Without that information, the display would make no sense: The user needs the title out of the contract, and needs to know that 27492 is presented as $27.492: So we can conclude that the user has the contract [0] at least. Whether the user actually reads it is a higher level of difficulty, but probably beyond scope for today. The only systems that clearly met the challenge are Ricardo and OpenTransactions by Chris Odom.
JFW's Askemos works with contracts but this is why JFW is researching all contract offerings in the various systems -- so as to clarify what it does and is, etc. Askemos seems to have the same technological contract notion for both the master contract and for the payment contract, which is a variation I'm not as yet comfortable with.
[0] There is a slight loophole here in that someone could invent a database of the params needed but a little bit of wider analysis reveals that as an inferior solution. E.g., distro of new contracts.
The main way in which Ricardian Contracts add to that question is that they establish themselves as contracts in the conventional sense: there are parties, there are t&c, there is agreement, offer and acceptance, and the thing can be disputed in a forum. This is somewhat in contrast to say "smartcontracts" which don't really aim in that direction...
The minimal core of the language has only seven operations. (There are eight more to make it practical here.
Using this language we can express creation and behavior of objects. Be them active agents, messages or contracts. At that level you are right: we use a unified notion of "objects". In practical terms this equates to saying: "both, the master contract and the payment contract are stored in a file each".
If I want to create a Ricardian Contract, which qualifies as a bond, I have to create an object meeting additional constraints.
There is an interesting property in the definition of how identifiers in Askemos
wrt. Ricardian Contracts: the identifier of a freshly created object is canonical hash of the newly created object.

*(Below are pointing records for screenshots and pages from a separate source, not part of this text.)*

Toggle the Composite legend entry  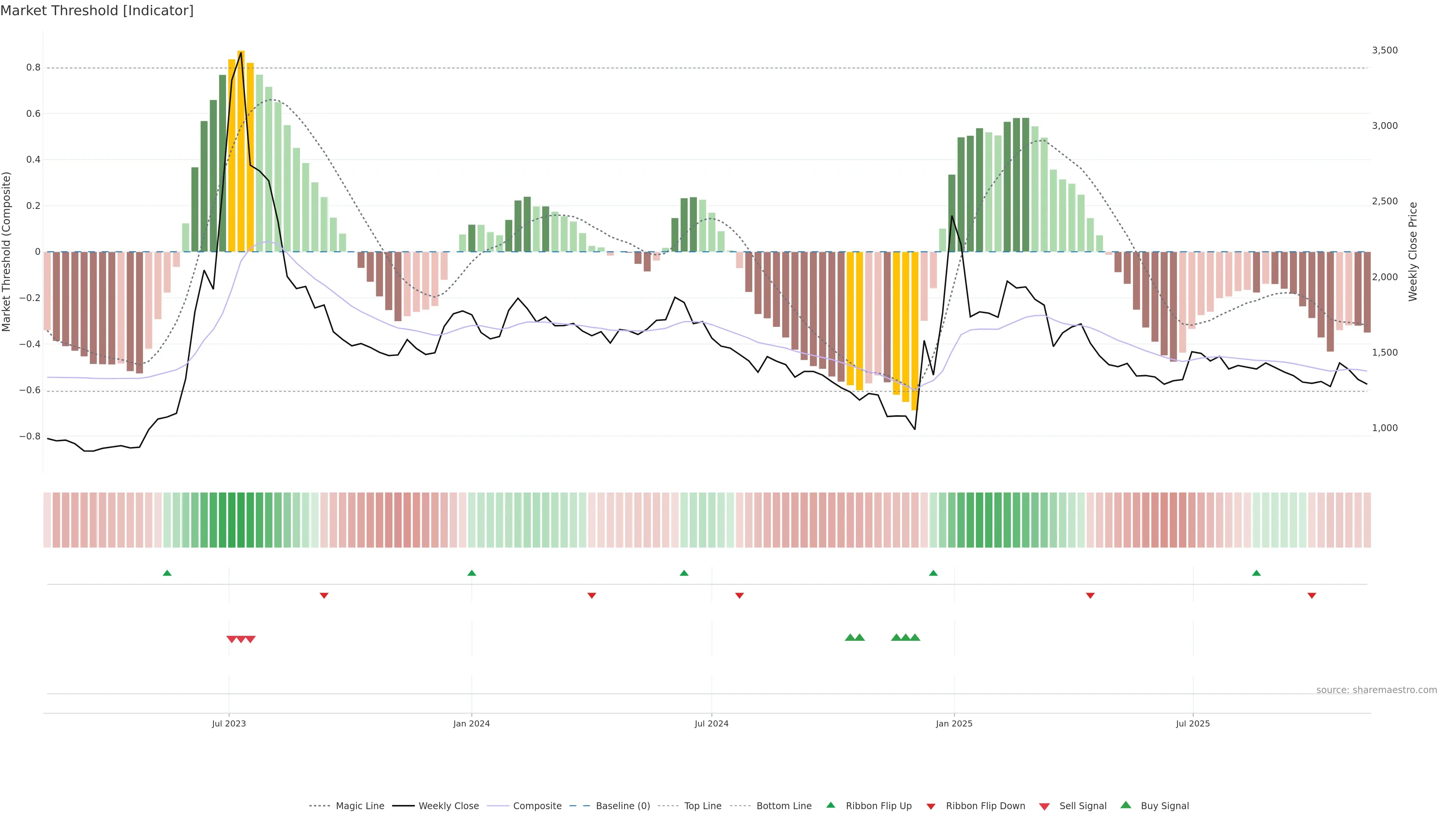pyautogui.click(x=537, y=806)
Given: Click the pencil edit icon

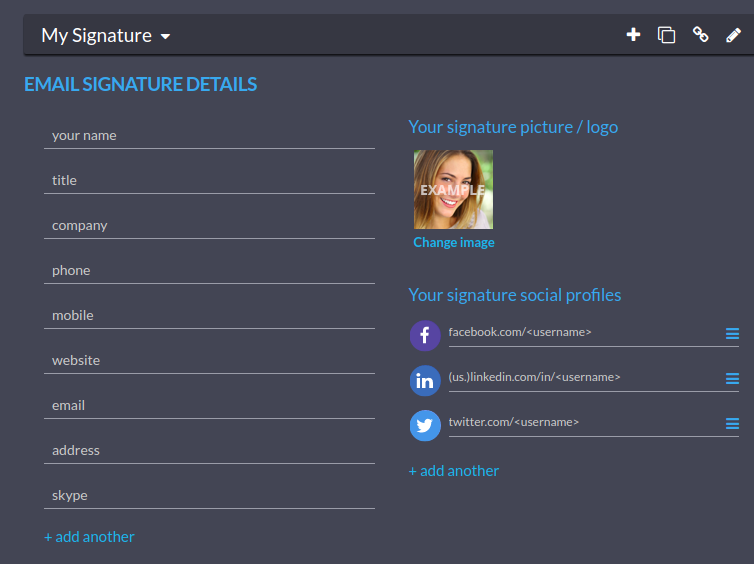Looking at the screenshot, I should click(733, 35).
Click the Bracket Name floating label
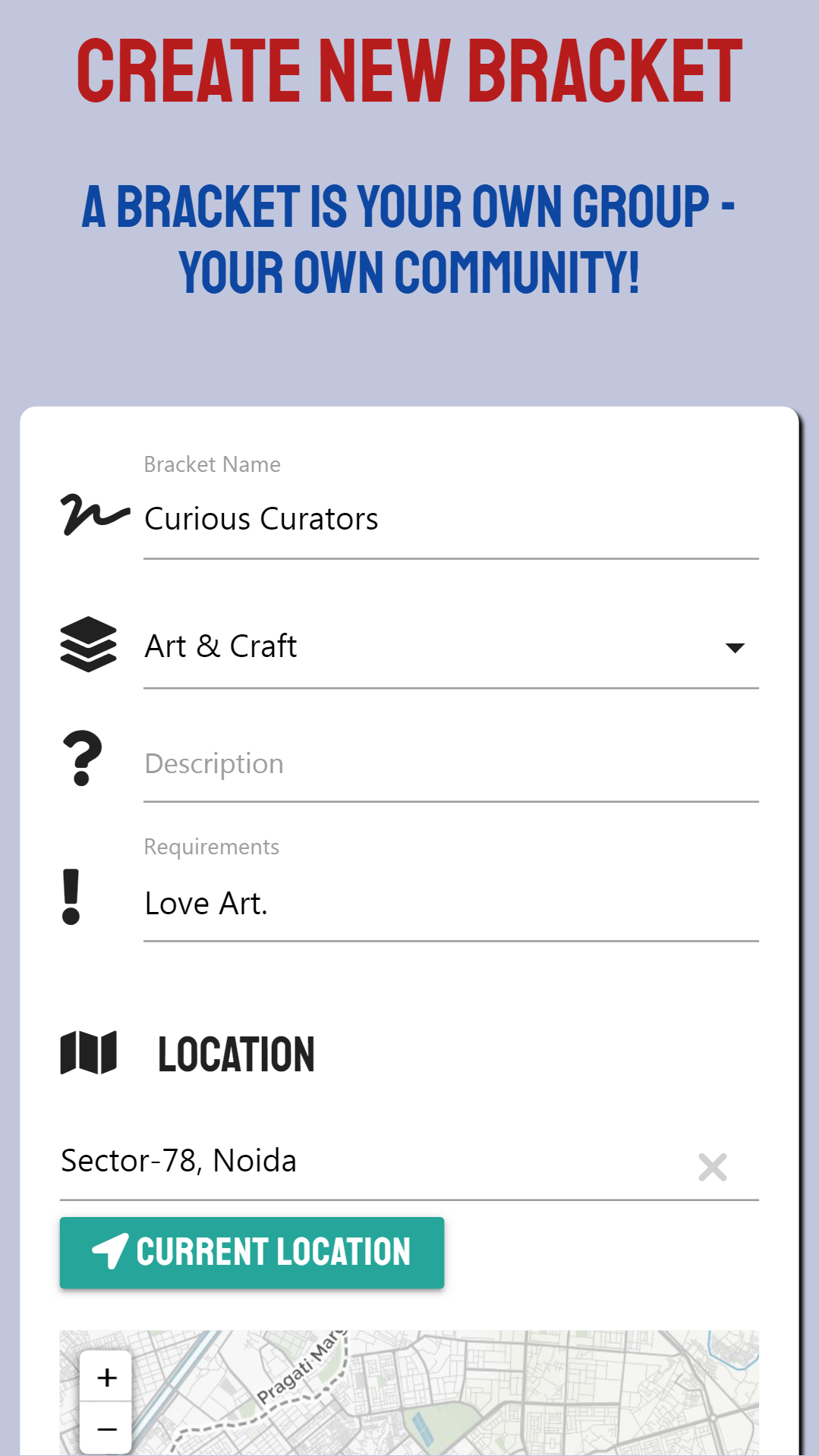The height and width of the screenshot is (1456, 819). pos(212,464)
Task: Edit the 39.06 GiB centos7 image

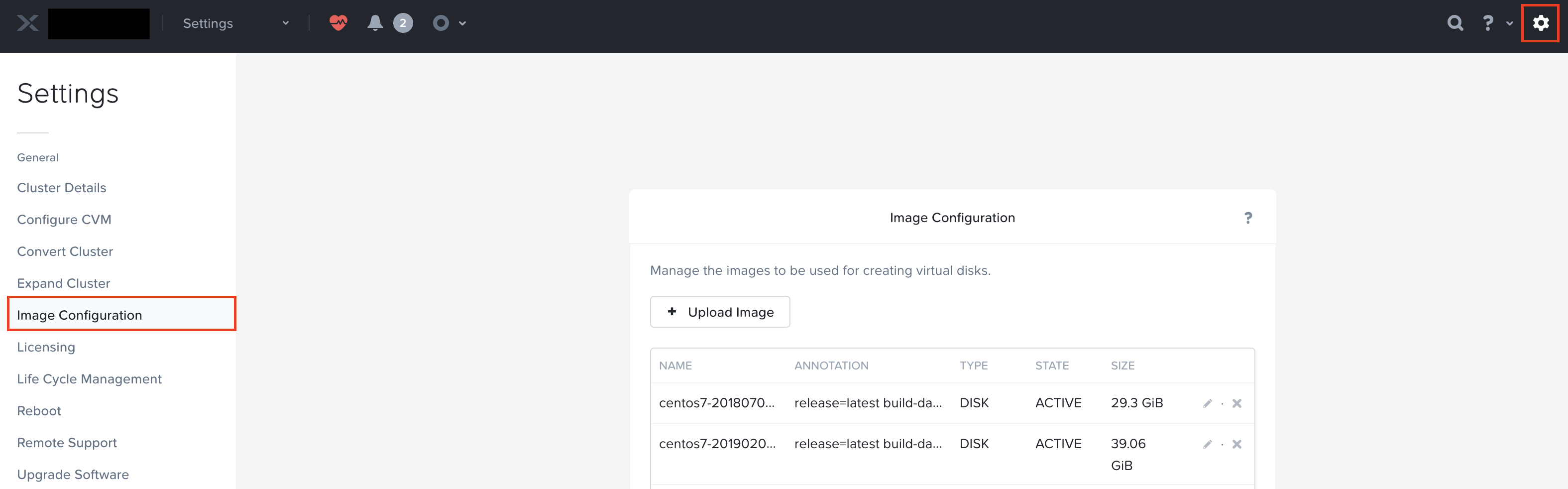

However there is more required to specify:
* an update policy. This is implicit in Ricardin Contracts: since the hash must always match, there is no update possible. Askemos is more general here, we have to include a statement saying so with every contract. (For active agents, we have to specify a different update policy, but such an active agent would no longer be a contract at all in Askemos terms.)
* an access control token. This controls which agents are "legally" entitled to access the object.
* a list of "notary peers". (In practice this is initially implicit). These (any only these) peers participated in the creation of that and maintain their state in ongoing byzantine agreement. In case of Ricardian Contracts: maintain their constant integrity. For active agents, e.g. the representation of a user account, these follow the code specified in the update policy to calculate the new state of the object. (At which point agents may choose to add or remove peers from the set if permitted per update policy.)
To specify a bond one would have to write a document holding t&c and create an object, which is immutable (update policy) and public readable.
The payment message would be a similar object, just readable only by the addressee.
I'd still rather check a reputation system than rely on anon.